BEECH GROVE, Indiana — Museums and preservation groups are being offered a chance to request donations of heritage dining cars and other equipment among the latest batch of cars Amtrak is otherwise offering for sale.
The company has announced it is putting 99 additional passenger and baggage cars up for sale or donation, a month after it began accepting bits for a variety of cars and locomotives deemed to be surplus, a group most notably including five ex-Santa Fe Hi-level lounge cars. [See “Amtrak to sell Parlour Cars, locomotives as surplus,” Trains News Wire, Oct. 18, 2018, and “News analysis: Amtrak equipment sale reflects lack of emphasis on growth, revenue,” Trains News Wire, Oct. 22, 2018.]
The latest offer includes 51 baggage cars built between 1946 and 1962, seven refrigerated express cars from Amtrak’s ill-fated ExpressTrak initiative 20 years ago, four Hi-level coaches that the Budd Company built for Santa Fe’s El Capitan in 1956, and 18 crew dormitory cars converted from former Union Pacific 10-roomette, six-bedroom sleeping cars.
But the most varied assortment of equipment is the collection of 19 dining cars. With Viewliner II dining cars beginning to arrive following production problems at CAF, USA’s Elmira, N.Y., plant, Amtrak began retiring heritage diners in 2015 and hastened the process by dropping them entirely from the New York-Miami Silver Star in 2016.
The cars are costly to maintain because replacement parts are no longer available; the largest expenses are incurred during truck rebuilding or custom body work.

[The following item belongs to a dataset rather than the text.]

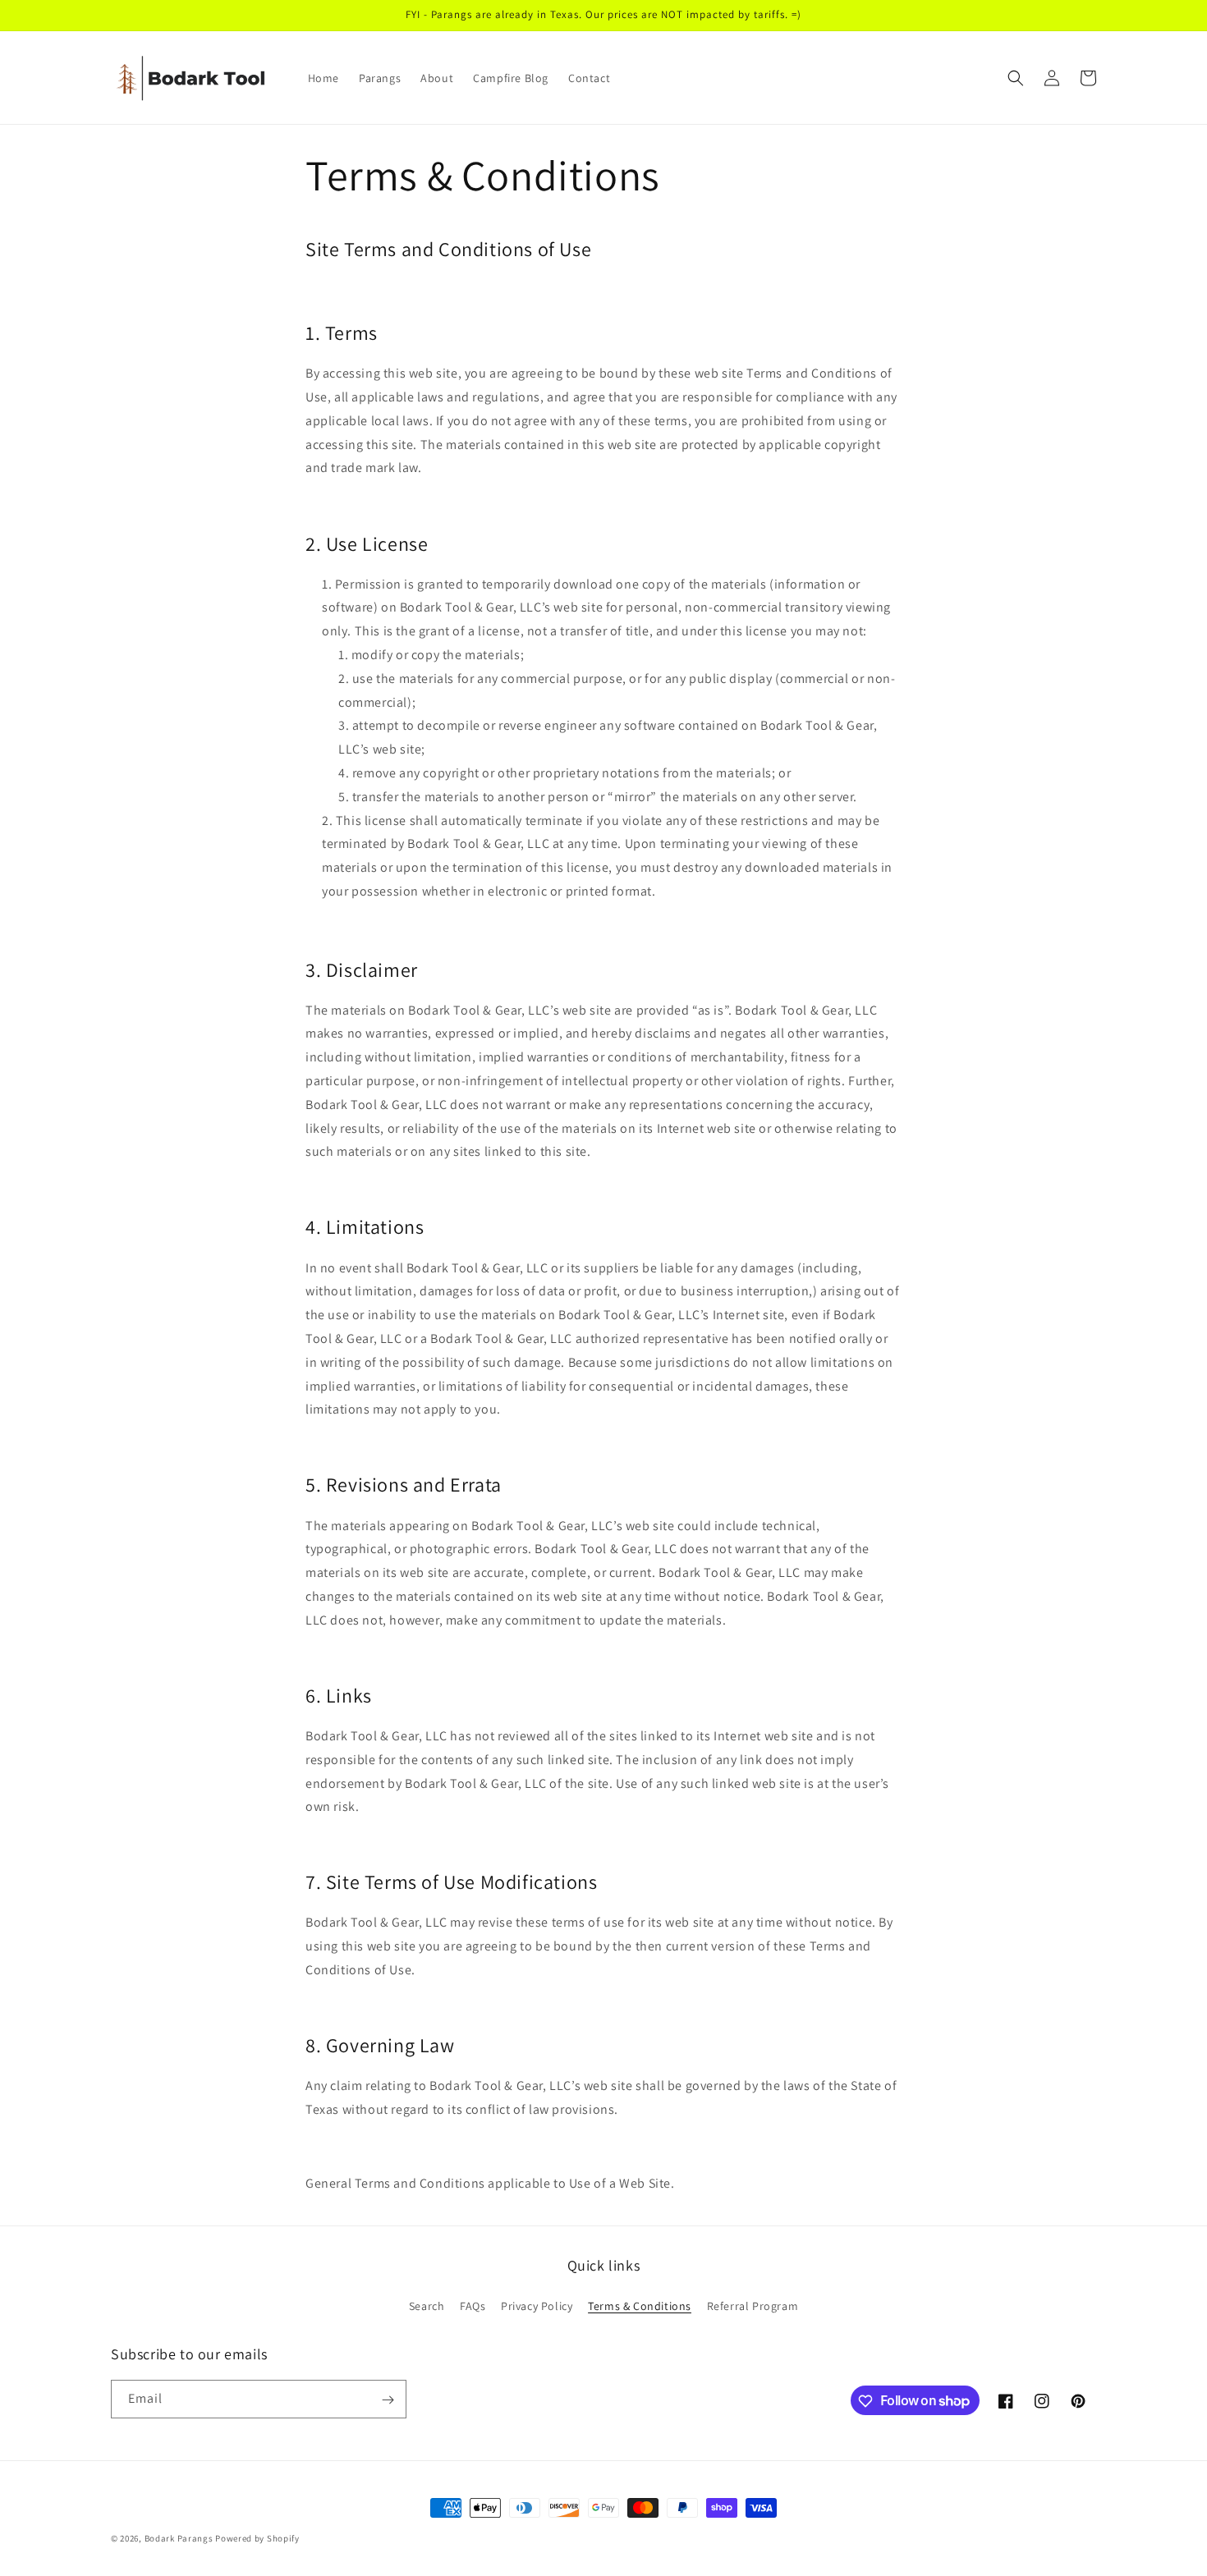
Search (427, 2305)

The company’s conditions of sale announcement says it will consider donation requests from museums and preservation groups accompanied by a letter “stating the reason for the donation request and the intended use of the equipment should the donation be granted.”

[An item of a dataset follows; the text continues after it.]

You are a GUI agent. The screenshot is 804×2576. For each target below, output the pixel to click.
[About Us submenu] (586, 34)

Amtrak spokesman Marc Magliari tells Trains News Wire that “donation requests will be evaluated within the finance department,” but he declined to speculate on what plans might be viewed more favorably between competing proposals or who would make the decision.
Beginning next week, Amtrak will hold inspections at its Beech Grove Heavy Maintenance Facility near Indianapolis, where all but the refrigerated express cars and one crew dormitory are now stored. As in previous sales, the equipment is offered “as is-where is,” with no performance guarantees and an understanding that Amtrak will not perform any work required to make the cars acceptable for interchange by a freight carrier. The bid document also states the equipment may not leave the property in Amtrak service and successful bidders must remove or dismantle it on site (if scrapped) within 90 days.
The bid closing date is Jan. 4, 2019.